There is a person. He teaches trade services without a microphone in a crowded class in DongGuk University(DGU). He was born in Gangneung and graduated with honors from the well-known Jeil High School. He went on to DGU in 1964 and graduated in Business and Administration from DGU. After graduation, he joined trading company. He began teaching as a part-time job about 30 years ago, still working for the company, but eventually quit his job and became a professor when he had gotten his Ph.D. The post met and interviewed Cho Yeong-mo.
The Post: How was your school life at DGU?
Cho Yeong-mo (Cho): During my school years, life at DGU was divided into two parts - studying hard and engaging in student activism. Because I belonged to Army ROTC (Reserve Officers’ Training Corps), I could not engage in student activism, so I studied hard to gain a scholarship.
The Post: What did you do in the trade company?
Cho: I was involved in international trade and commerce including importation, exportation and investment for over 30 years. I went to Saudi Arabia to sell rubber tires in 1979. Because of the heat, it was certainly not the best place to live in. I also lived alone without family. Wearing Saudi Arabian clothes like a Saudi, I sold rubber tires. Because I lived with Saudi Arabians, I could understand Middle East Islamic culture. That experience helped me succeed in selling tires.
The Post: What motivated you to become a professor at DGU?
Cho : There are a few reasons why I became a professor here. When I was a college student, I studied hard for a scholarship. I had to work part-time at college. When I was 45-year-old, because I always had a lingering affection for learning, I continued and completed a Master´s degree. Later, while working for a trading company, I completed my doctorate degree when I was 60 years old.
In 2006, DGU initiated an MBA (Master of Business Administration) program. DGU needed new professors for the program, and one of my professors twho taught international trade recommended me. I have been an instructor ever since. I have taught international trade even though I've never studied abroad.
Post: Your class is always full.

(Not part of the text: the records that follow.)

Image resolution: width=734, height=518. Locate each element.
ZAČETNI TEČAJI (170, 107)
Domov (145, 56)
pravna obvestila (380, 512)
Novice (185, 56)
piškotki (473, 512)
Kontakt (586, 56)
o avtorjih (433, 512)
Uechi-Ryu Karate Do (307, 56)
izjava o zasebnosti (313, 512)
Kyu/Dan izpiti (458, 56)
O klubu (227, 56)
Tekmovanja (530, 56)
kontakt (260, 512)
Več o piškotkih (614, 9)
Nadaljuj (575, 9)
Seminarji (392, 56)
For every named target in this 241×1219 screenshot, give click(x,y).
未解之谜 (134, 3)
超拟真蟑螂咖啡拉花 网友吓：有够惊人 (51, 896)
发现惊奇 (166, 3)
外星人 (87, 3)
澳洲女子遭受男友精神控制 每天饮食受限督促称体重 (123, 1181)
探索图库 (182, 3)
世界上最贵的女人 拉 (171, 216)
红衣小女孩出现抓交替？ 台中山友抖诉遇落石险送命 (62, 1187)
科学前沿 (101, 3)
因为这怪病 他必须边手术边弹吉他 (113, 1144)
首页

What makes your class so popular?
Cho: My lectures about international trade are based on my practical experience unlike those of most professors. I think that it is the main reason. Students say that they regard me as their role model in that I am so passionate and enthusiastic. Maybe, my practical experience seems to hold their interest.
Post: Are there any memorable students?
Cho: I used to emphasize that practical experience is better than studying theory. One day, a student who attended my class sent an e-mail to me expressing his gratitude. During the vacation, he bought women's accessaries like hairband, hair pin and necklace in Nam Dae Moon Market. Then, he went abroad and sold them to salespeople who worked in 'Korea Town' of Los Angeles. Although it was not a big trade, it was international. When I received his e-mail, I was touched.
Post: What do you do off campus?
Cho: I teach elementary students economy on the weekends free of charge. I think that because of the under-ground economy, we had the IMF crisis from 1994 to 2001. People who are financially wealthy like Warren Buffett kept an entry book for their pocket money in their childhood, so I decided to teach basic economics for the children living in the country children economics: how to manage their pocket money and how to rationally consume and to understand fundamental notions about the economy.
Post: Do you have any advice for Donggukians?
Cho: I always say that DGU is one of the most famous universities in Korea. Then, students laugh at me because DGU failed to get a law school license, and so on. They don't think that DGU is a famous university. Students lose confidence because of an unreliable future, and fear of the unknown.
As soon as you enter DGU, you need to think that you are a potentially successful man. You should prepare for employment and study hard. You also need to gain experience through many activities - activities like an internship program help you prepare for future employment. If you don't have a job, do not get discouraged. Frustration can be harmful.